Plenary Speech

Topic: On Ethical Considerations Related to Robotics and Artificial Intelligence

Prof. Raja Chatila


Abstract

  Ethical, legal and societal (so-called ELS) issues raised by the development of Artificial Intelligence and Robotics have recently gained in interest and importance with the emergence of new application cases such as personal robotics, assistance for elderly persons, autonomous cars or autonomous weapons. These ELS questions cover a wide range of subjects such as employment, privacy and personal data, surveillance, affective interaction and expression of emotions, human dignity, autonomous decision-making, robot moral responsibility and legal accountability, imitation of humans, the status of the robot in society, or the status of the augmented human by means of robotics devices. The research and design process itself is at stake: how to develop systems with an ethical and responsible methodology? Is it possible to achieve systems that include human values in their own operation and autonomous decision-making?
  These questions sometimes raise classical subjects in ethical philosophy and law by transposing them to machines, but they also pose new problems on which reflection must mobilize interdisciplinary global communities such as within The IEEE Global Initiative for Ethical Considerations in Artificial Intelligence and Autonomous Systems in order to understand the different scientific, technical, and social facets and issues address them.


Prof. Raja Chatila

Directors of research at the CNRS
(French National Center for Scientific Research)

Director of ISIR
(Institute of Intelligent Systems and Robotics)
University Pierre et Marie Curie

Email: chatila@isir.upmc.fr

  Raja Chatila, IEEE Fellow, is Director of Research at the French National Center of Scientific Research (CNRS), and Director of the Institute of Intelligent Systems and Robotics (ISIR) at Pierre and Marie Curie University in Paris. He is also Director of the Laboratory of Excellence “SMART” on human-machine interaction. He was director of LAAS-CNRS, Toulouse France, in 2007-2010.

  His research covers several aspects of Robotics in robot navigation and SLAM, motion planning and control, cognitive and control architectures, human-robot interaction, and robot learning. He works on robotics projects in the areas of service, field, aerial and space robotics. He is author of over 140 international publications on these topics.

Current projects:
Roboergosum on robot self-awareness
Spencer on human-robot interaction in populated environments.
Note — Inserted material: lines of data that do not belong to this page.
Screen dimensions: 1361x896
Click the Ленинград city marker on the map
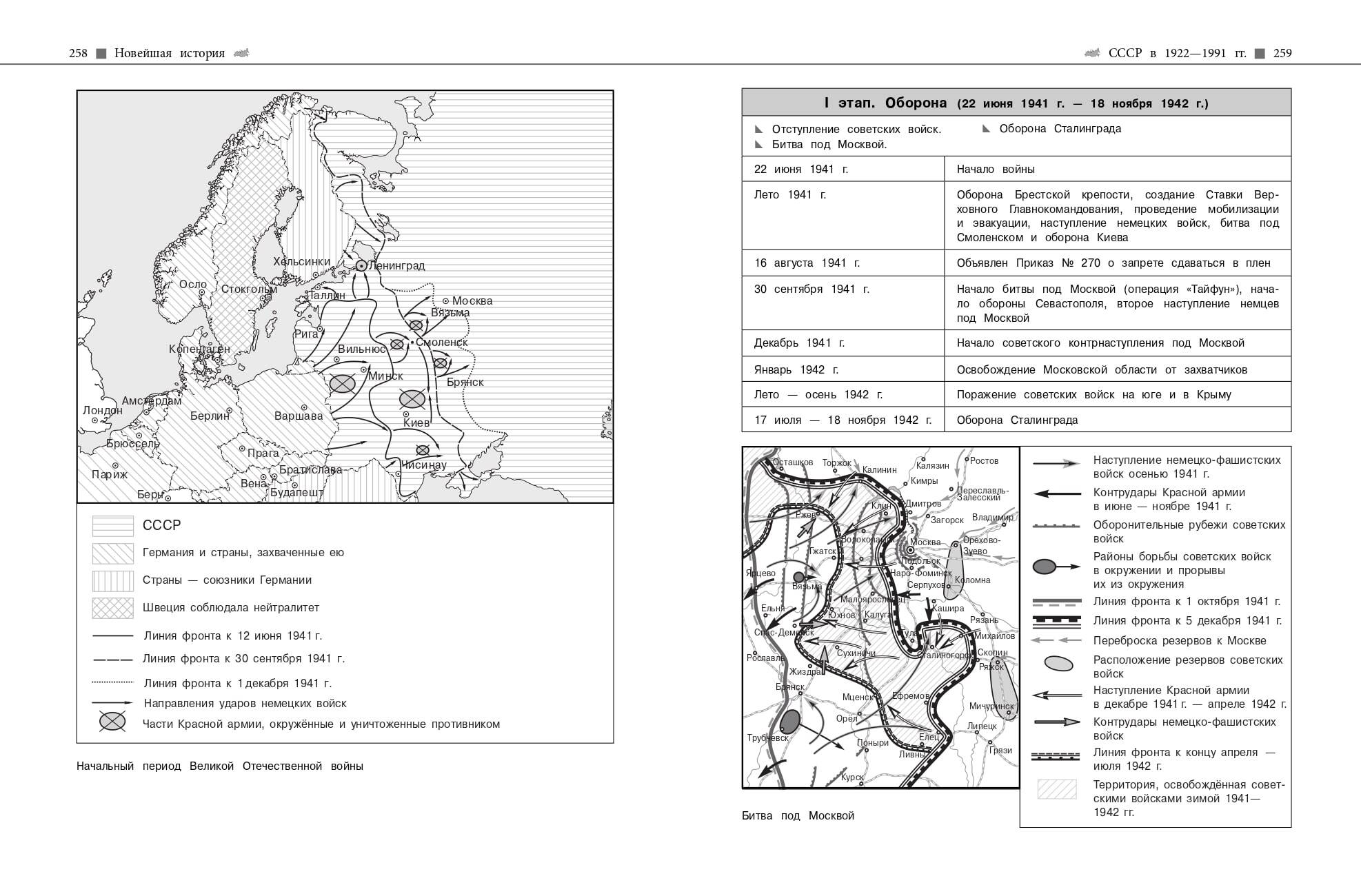[361, 265]
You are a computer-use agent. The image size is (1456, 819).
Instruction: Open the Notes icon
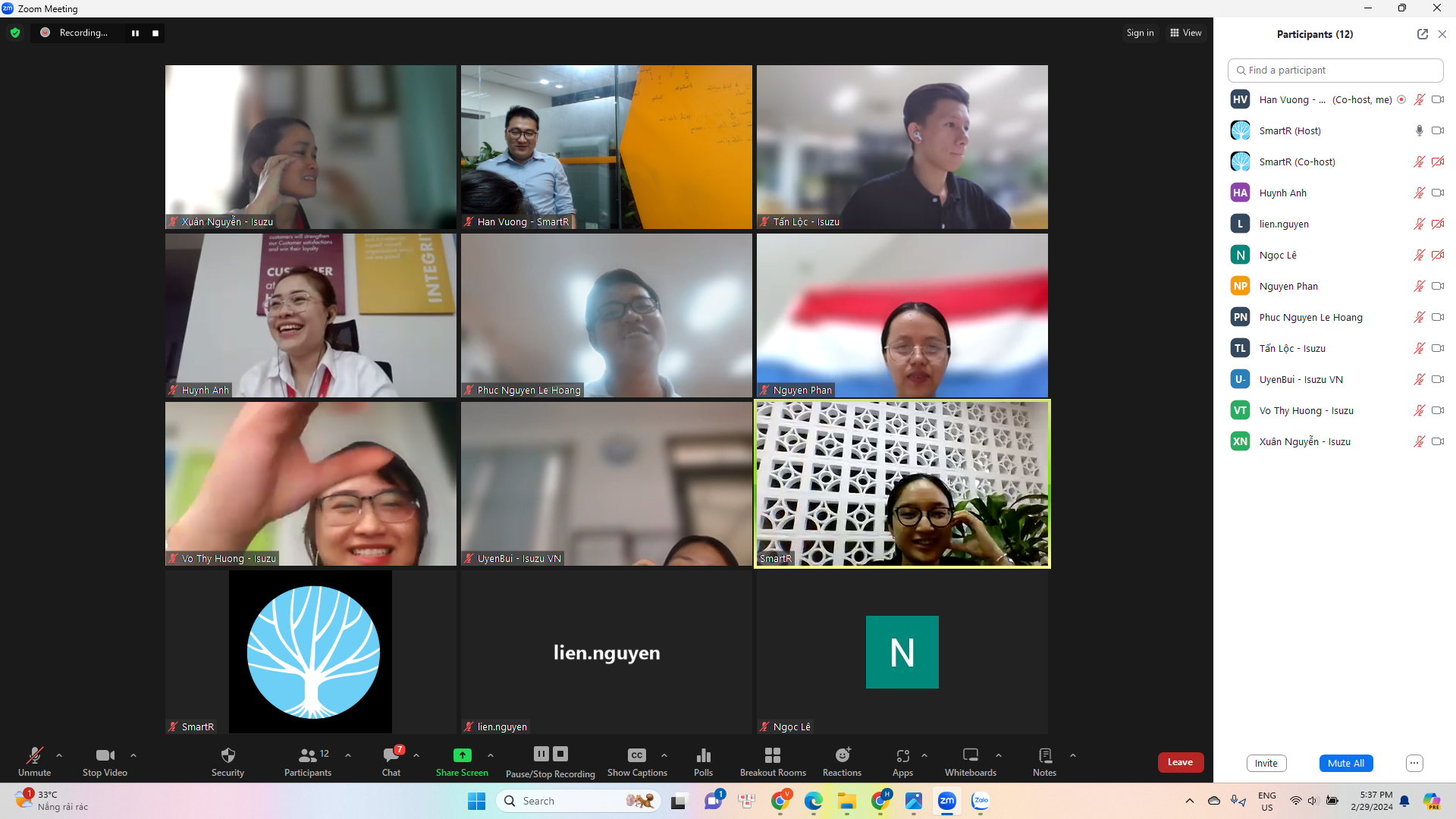click(x=1044, y=755)
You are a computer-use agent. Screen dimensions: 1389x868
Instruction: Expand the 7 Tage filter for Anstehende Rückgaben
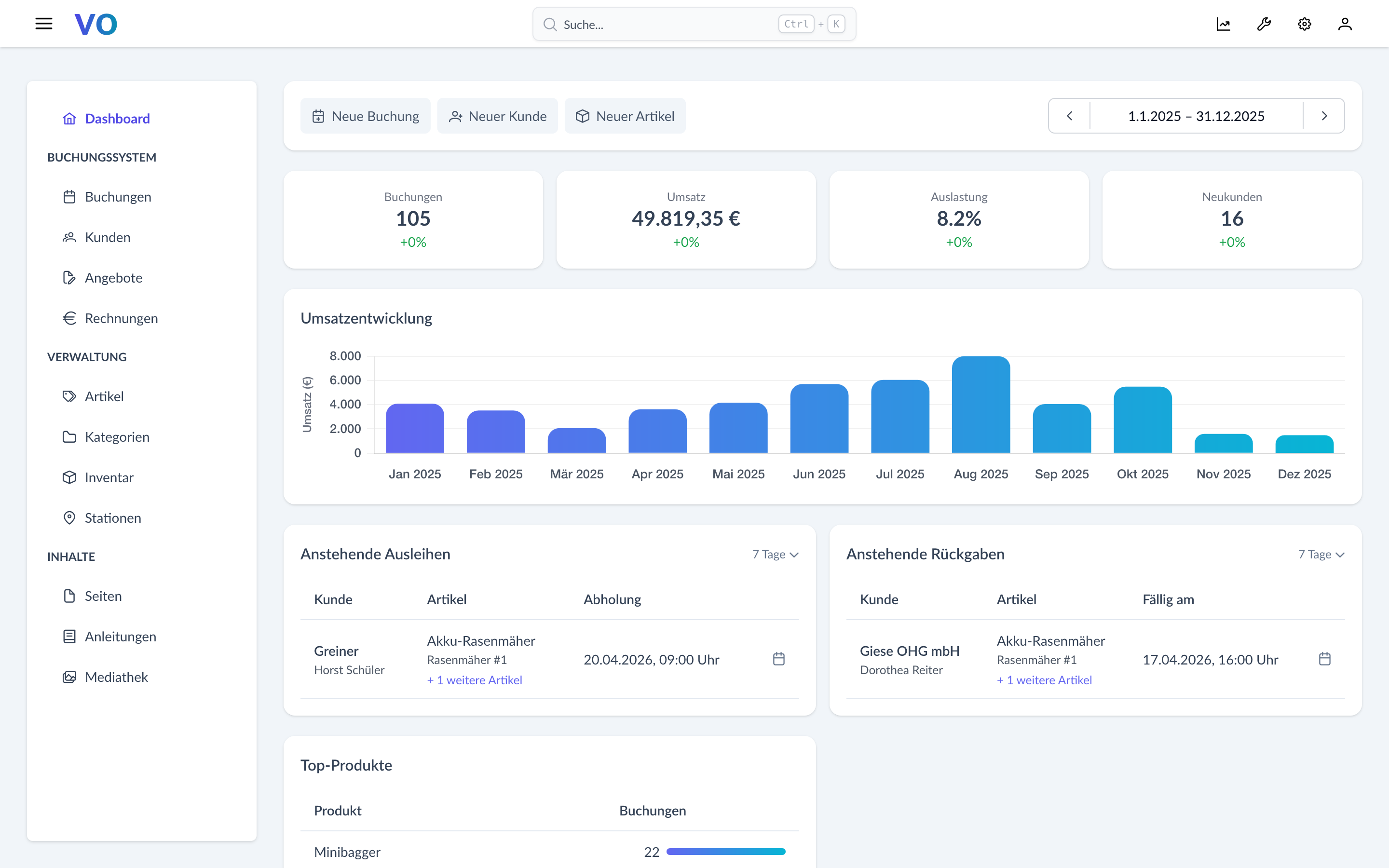point(1321,555)
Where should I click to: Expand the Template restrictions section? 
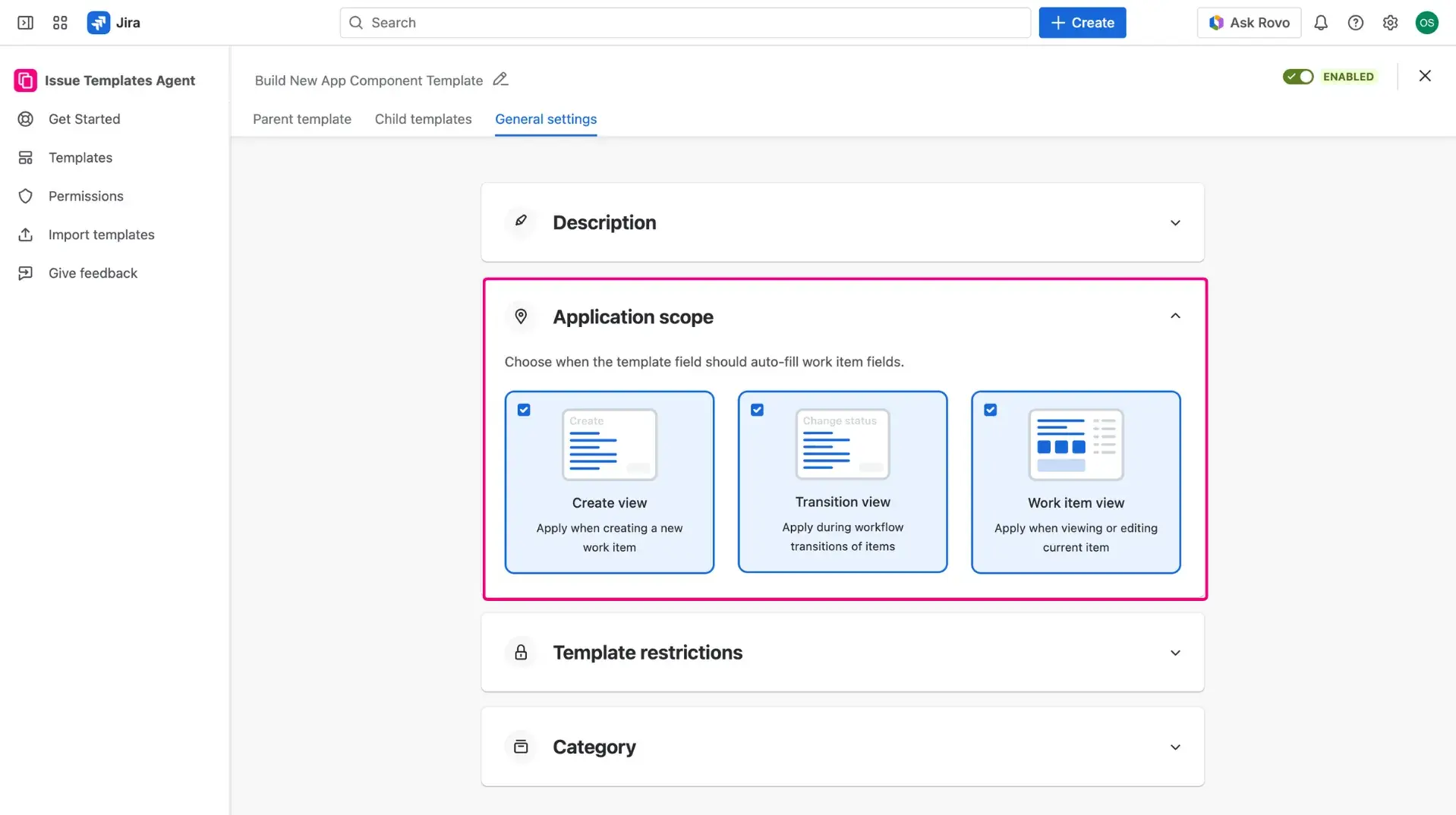point(1174,653)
He is President of the IEEE Robotics and Automation Society for the term 2014-2015 .
He is member of the CERNA, The Ethics Committee on Research in Information Science and Technology of the Allistene Alliance, which published a report on the Ethics of Research in Robotics in November 2014 (in French).

Honors:
IEEE Pioneer Award in Robotics and Automation Honorary Doctor of Örebro University (Sweden).